By SARA GIBONEY
KEARNEY – Mark Boslough, an adjunct professor at the University of Mexico and an expert on planetary impacts and global catastrophes, will discuss the Chelyabinsk meteor event at the University of Nebraska at Kearney Thursday (April 10).
On Feb. 15, 2013, a 15 million pound asteroid entered the earth’s atmosphere travelling at a speed of about 40,000 miles per hour. It exploded in an airburst about 15 miles above Chelyabinsk, Russia with a power calculated to be equivalent to 30 Hiroshima bombs. Over 1,000 people were injured by the resulting shockwave.

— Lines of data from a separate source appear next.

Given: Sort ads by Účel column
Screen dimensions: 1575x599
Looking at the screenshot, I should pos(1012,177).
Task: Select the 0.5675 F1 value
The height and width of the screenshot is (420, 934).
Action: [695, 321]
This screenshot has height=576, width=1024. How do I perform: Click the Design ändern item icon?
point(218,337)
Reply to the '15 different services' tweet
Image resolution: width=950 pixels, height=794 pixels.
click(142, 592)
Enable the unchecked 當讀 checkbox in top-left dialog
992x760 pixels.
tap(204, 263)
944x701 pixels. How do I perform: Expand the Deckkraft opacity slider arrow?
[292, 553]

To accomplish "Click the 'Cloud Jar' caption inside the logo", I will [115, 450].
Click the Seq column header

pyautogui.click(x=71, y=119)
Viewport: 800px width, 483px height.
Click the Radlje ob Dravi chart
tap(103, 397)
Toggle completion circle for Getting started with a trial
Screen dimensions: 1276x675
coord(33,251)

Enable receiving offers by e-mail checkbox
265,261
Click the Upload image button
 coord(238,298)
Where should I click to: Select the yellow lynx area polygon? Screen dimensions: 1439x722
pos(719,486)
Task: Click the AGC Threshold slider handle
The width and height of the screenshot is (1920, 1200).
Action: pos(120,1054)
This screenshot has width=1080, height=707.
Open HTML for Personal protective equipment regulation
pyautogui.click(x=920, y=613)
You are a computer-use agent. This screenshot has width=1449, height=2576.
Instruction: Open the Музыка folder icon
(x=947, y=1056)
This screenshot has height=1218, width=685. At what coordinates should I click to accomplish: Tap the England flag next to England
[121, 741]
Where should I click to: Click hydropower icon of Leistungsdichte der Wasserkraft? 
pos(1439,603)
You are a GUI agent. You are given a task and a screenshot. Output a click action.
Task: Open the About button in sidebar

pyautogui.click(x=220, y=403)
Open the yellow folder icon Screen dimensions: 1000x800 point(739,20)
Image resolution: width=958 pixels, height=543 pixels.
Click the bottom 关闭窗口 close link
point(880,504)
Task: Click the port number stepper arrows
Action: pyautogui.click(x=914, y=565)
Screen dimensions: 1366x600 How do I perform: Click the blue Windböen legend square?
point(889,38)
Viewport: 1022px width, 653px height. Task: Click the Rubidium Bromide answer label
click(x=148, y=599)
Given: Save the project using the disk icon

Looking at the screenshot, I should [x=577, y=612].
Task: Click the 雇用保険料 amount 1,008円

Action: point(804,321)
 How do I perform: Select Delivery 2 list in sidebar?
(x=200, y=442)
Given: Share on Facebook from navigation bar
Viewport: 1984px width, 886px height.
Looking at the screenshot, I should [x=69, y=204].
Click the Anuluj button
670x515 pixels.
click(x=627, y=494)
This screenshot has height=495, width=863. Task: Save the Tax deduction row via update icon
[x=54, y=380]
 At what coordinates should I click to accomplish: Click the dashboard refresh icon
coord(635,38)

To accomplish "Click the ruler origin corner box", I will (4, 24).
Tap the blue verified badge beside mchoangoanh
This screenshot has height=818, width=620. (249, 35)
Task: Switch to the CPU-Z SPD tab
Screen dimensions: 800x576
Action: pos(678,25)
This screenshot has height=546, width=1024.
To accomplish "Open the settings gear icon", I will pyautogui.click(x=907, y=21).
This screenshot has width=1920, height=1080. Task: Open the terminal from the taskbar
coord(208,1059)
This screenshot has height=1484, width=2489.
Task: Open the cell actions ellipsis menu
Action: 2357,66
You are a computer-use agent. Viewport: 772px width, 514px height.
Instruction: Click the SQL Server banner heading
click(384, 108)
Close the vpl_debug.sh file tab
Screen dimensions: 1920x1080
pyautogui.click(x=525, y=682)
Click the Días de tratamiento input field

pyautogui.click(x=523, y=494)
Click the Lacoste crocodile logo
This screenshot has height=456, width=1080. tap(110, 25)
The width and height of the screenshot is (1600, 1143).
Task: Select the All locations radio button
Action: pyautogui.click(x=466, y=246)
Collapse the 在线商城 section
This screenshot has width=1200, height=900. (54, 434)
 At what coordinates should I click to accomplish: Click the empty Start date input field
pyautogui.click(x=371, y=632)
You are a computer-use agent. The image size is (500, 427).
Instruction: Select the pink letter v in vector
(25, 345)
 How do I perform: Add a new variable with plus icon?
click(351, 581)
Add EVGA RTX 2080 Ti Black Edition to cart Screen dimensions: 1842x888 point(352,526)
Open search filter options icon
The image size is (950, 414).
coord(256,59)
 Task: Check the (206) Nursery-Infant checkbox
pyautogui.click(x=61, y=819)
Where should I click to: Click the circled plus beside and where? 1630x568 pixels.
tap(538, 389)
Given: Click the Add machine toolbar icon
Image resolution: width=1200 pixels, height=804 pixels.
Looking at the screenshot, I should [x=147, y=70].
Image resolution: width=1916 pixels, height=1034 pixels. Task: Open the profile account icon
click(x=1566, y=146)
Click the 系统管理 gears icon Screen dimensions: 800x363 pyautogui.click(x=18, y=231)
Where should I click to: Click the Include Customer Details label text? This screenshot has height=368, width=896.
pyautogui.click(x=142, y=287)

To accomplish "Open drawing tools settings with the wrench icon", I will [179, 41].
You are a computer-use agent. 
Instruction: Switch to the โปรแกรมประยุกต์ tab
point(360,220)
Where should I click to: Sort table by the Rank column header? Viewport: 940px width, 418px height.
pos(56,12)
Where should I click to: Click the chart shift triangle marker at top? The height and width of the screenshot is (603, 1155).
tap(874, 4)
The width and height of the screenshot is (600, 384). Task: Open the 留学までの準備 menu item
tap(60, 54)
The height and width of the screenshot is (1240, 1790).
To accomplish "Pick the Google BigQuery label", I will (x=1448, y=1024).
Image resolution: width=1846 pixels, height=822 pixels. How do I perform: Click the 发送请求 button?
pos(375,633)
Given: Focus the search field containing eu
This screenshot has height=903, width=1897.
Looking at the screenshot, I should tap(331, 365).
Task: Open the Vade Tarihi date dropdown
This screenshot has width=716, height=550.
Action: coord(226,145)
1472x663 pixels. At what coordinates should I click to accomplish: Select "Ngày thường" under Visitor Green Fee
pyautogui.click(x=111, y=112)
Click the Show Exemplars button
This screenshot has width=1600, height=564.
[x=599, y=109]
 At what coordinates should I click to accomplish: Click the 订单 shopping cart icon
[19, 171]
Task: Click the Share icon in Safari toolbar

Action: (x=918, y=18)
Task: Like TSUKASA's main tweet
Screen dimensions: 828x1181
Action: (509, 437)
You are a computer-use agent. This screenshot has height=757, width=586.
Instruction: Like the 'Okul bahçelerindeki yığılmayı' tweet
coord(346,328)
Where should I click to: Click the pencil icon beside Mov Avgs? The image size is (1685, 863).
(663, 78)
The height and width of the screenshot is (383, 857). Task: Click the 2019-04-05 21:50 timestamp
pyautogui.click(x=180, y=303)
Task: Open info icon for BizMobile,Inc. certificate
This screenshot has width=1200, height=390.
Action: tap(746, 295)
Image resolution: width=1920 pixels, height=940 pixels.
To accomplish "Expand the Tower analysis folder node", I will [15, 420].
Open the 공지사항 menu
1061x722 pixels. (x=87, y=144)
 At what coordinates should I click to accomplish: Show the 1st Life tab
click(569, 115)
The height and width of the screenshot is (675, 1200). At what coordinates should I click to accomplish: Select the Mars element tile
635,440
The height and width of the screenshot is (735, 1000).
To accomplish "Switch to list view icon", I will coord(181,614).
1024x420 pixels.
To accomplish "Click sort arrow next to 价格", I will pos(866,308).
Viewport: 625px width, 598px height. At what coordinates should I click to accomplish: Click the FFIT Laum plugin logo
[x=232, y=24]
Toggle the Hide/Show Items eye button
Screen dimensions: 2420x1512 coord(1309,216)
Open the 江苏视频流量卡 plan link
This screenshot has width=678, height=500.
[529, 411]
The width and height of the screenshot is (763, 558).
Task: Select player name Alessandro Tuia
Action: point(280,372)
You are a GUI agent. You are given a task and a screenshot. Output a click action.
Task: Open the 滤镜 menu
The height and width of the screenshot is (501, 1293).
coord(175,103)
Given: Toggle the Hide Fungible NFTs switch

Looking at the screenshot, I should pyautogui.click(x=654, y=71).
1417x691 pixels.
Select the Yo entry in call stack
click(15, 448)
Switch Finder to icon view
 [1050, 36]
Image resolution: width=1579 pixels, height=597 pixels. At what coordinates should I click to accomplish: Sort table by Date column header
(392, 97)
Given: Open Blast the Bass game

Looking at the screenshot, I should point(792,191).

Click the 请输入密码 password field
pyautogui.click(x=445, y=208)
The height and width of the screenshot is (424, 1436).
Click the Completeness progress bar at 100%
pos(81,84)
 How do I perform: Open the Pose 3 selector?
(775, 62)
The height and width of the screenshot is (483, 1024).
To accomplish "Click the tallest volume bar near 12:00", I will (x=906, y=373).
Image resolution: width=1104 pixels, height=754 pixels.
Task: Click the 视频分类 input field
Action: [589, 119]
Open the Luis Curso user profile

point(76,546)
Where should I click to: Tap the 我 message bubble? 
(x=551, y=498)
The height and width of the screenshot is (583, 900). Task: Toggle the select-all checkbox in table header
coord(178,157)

Boslough, a principal member of the technical staff for Sandia National Laboratories and an adjunct professor of earth and planetary sciences at the University of New Mexico, was one of the first western scientists to travel to Russia after the impact to collect data. He will discuss his findings at 7 p.m. in the Ponderosa Room in the Nebraskan Student Union. The event is free and open to the public.
Boslough’s computer simulations have been used to estimate the size of the meteor and explosion, as well as its origin. His field research in Russia was documented by a film crew for the documentary “Meteor Strike.”
The presentation is sponsored by the UNK Department of Geography and Earth Sciences.